Ora che sono qui veramente riscopro che cosa è la vita, e la vita è essere alleati oltre il concetto di vita e di morte. In questa profonda amorevole alleanza, possiamo riscoprire ciò che veramente siamo: scintille concatenate l’una all’altra in un caleidoscopio in movimento costante di energia vibrante. Ci muoviamo all’unisono anche quando sentiamo di essere scissi, ci muoviamo insieme anche se altri si muovono in una vibrazione più bassa o più alta rispetto al nostro movimento a spirale che ci anima, eppure siamo all’unisono. Ricordate questa parola, qui, di là, oltre, ciò che ci muove è un movimento costante all’unisono e in questo movimento all’unisono si trova la comprensione dell’eternità. In questo momento contemplare e parlare e aprirsi a questa parola morte diventa l’unica soluzione per accogliere tutti i passaggi e i cambiamenti di forma che si stanno manifestando intorno a voi. Molte sono le morti accadute, ma non quelle degli uomini, quelle hanno attraversato la terra per millenni, non quella di corpi, ma altri tipi di morti. Se osservate ciò che ora vi unisce e vi anima è strutturalmente diverso a quello che accadeva millenni fa, ma essenzialmente lo stesso.

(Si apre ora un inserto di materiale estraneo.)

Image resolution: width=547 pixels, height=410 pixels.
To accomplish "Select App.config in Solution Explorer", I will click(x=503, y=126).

Vorrei che abbracciando la morte riusciste veramente a contemplare uno spazio di libertà in cui sentirsi uniti l’uno all’altro diventa di profonda radianza, rispetto e silenziosa presenza. Ecco, parlatemi.

DOMANDA DI UNA PERSONA PRESENTE L.: Vorrei che mi spiegassi meglio il concetto di morte diversa da quella che noi adesso in questo momento percepiamo come morte. Parli di morti varie che ci sono a vari stadi dell’evoluzione?

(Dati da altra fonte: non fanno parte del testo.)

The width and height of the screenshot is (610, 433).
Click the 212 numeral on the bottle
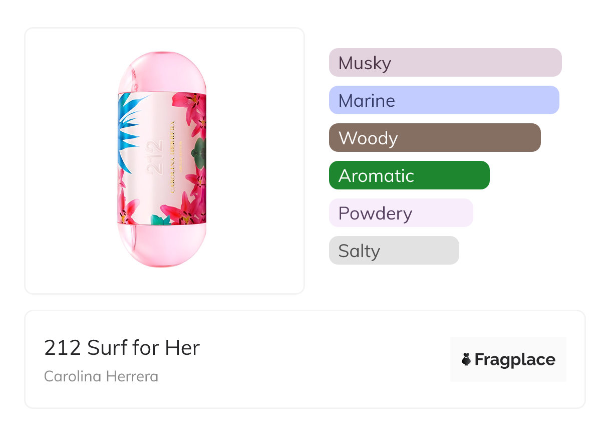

RISPOSTA DELLO SPIRITO GUIDA: Parlo rispetto al concetto di simultaneità delle morti che stanno accadendo in questo momento su più piani e su più livelli di cui quella riguardante la dimensione fisica, credimi, è la più irrilevante. In questo ciclo immutato di movimento di morte, muoiono le strutture, muoiono le credenze, muoiono i sistemi che muovono l’energia delle dimensioni dei pianeti, e si trasformano in un ritmo costante, non per forza evolutivo ma sicuramente trasformativo.

Non è una morte personale, non mi riferisco alle nostre morti come esseri umani. Come vedi io sono qui, non è interessante i passaggi che passiamo perché non sono quelli che ci permettono di aprirsi all’eternità ma è l’accogliere che questa è l’unica realtà della dimensione dello spirito.

INTERVIENE L.: Quindi siamo in un sistema che si trasforma continuamente, niente è fermo?

RISPOSTA DELLO SPIRITO GUIDA: Restando immutato.

CONTINUA L.: Una vibrazione?

RISPOSTA DELLO SPIRITO GUIDA: È molto complesso e straordinariamente meraviglioso. Ai miei occhi è un movimento a spirale che si muove su tutti i piani, che diventa danza e diventa costante passaggio.

Su questa terra è vuoto, è pieno, è luce, è ombra, è mancanza, è presenza, non è più così importante o rilevante come mi piace dire.

Non sono qui per parlarvi di temi alti che vogliono rendervi un po’ sbalorditi, sono qui per portare questo concetto come vibrazione affinché voi possiate veramente sentirvi liberi.

Non è stata l’unica cosa a cui ho posto attenzione, ma è stato l’unico studio che mi ha portato la liberazione.